I am a founding investor in a 3 year old startup company and own about 2.5% of the company stock. I was initially involved as a consultant but I haven't been involved for the last 1.5 yrs. The Company has apparently made great progress and is now ready for Series A VC funding. Now the Company is threatening to dilute the value of my stock because I haven't been involved in the development of the company (which is not required in any agreements). They are claiming that most of the value of the company was created without my involvement and therefore, I'm not entitled to the resulting substantial increase in value that has occurred during that time period. This is a Silicon Valley Company. My lawyers (in a different state) say they've never heard of such a thing and think the company is bluffing me to get me to make a settlement.
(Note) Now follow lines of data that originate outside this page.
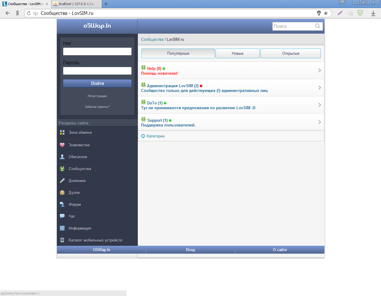Select the Популярные tab
Image resolution: width=381 pixels, height=296 pixels.
pos(178,54)
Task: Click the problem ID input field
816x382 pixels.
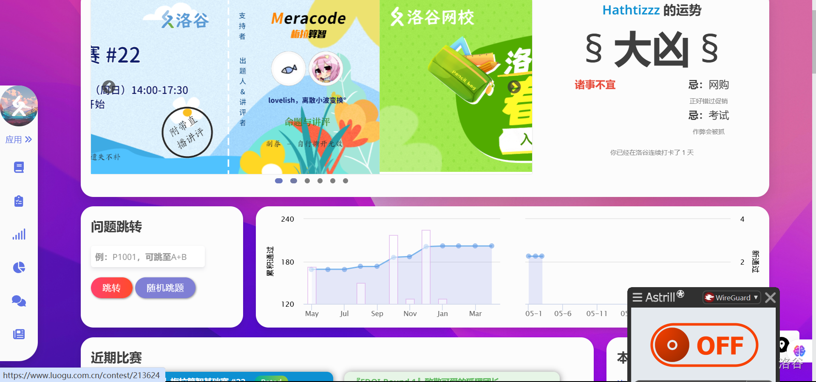Action: pos(147,257)

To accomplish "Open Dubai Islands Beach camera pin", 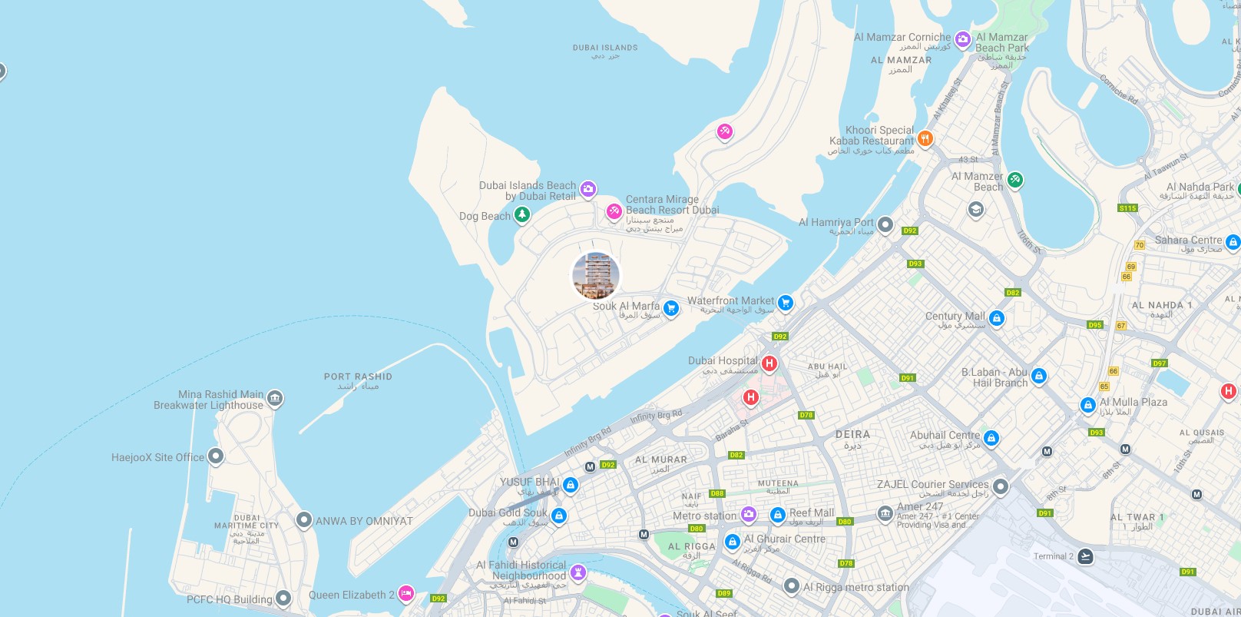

The Company however insists that this is done all the time in Silicon Valley and especially with early stage and maturing startups.
Any light you could shed on this would be most appreciated and helpful.
on AIMs Under Rule 26 companies are required to provide certain information which is to be publicly available and up-to-date. which includes all the info that is written into the company policies about dilutions and consolidations and who has the overall say in what can and cant be done with the company,
so this info should be readily available for you to see where you stand via a company web site or via the nomad site of the company.it is the rules of trading by the regulators that the info is made available,to which they must comply in order to stay with in the trading rules and regulations.and if they dont they can be suspended or even delisted from the stock exchange if the continually refuse to comply.
there for i would imagine that other trade organisations other than AIMS must have simular guide lines and regulations to follow.also the final statements may show these details i believe.
I've looked through several sites with regards to dilution and the issue is that the company can actually dilute the value of your stock by issuing additional shares. And they don't need the courts to do it.
There are several resources that describe how this is done Wikipedia, Foolish Fundamentals, etc. Basically the situation becomes the following if the company is worth $1,000,000 and there 1,000,000 issued you can do the math of how much your shares are worth. Now if there are convertible bonds or new issuance in play which can be done by a startup at any time your stock value goes down since company is still worth $1,000,000 but the number of shares of common stock is now let's say $2,000,000. If the price of the stock goes back up you may make your money back but if not technically the stock price could be diluted down to nothing worth mentioning.
Now on the other hand what your lawyer and I have understood from what company is trying to do is they may be trying to force you to give up all or some of your shares, which I don't see how they will be able to do.
Briefly,
I think another way they may be able to stitch you up is to issue warrants to them selves for services rendered,then consolidate the shares,and then use the warrants after the consolidation to give them selves more value than you have.but you would have to look in to that as I have not researched this,it was just a theory I have.
Unfortunately they can be dishonest. Although you will always retain your shares the value of those shares can be reduced. (I asked a similar question here )
For example if you own one of the 100 shares in a $100 company then each share is worth $1. If they then issue another 100 shares and distribute them among themselves your value will go down to $0.5.
There are however some laws that give you some rights to buy shares if they issue more. I suggest you get another lawyer (on who understands dilution) and discuss it.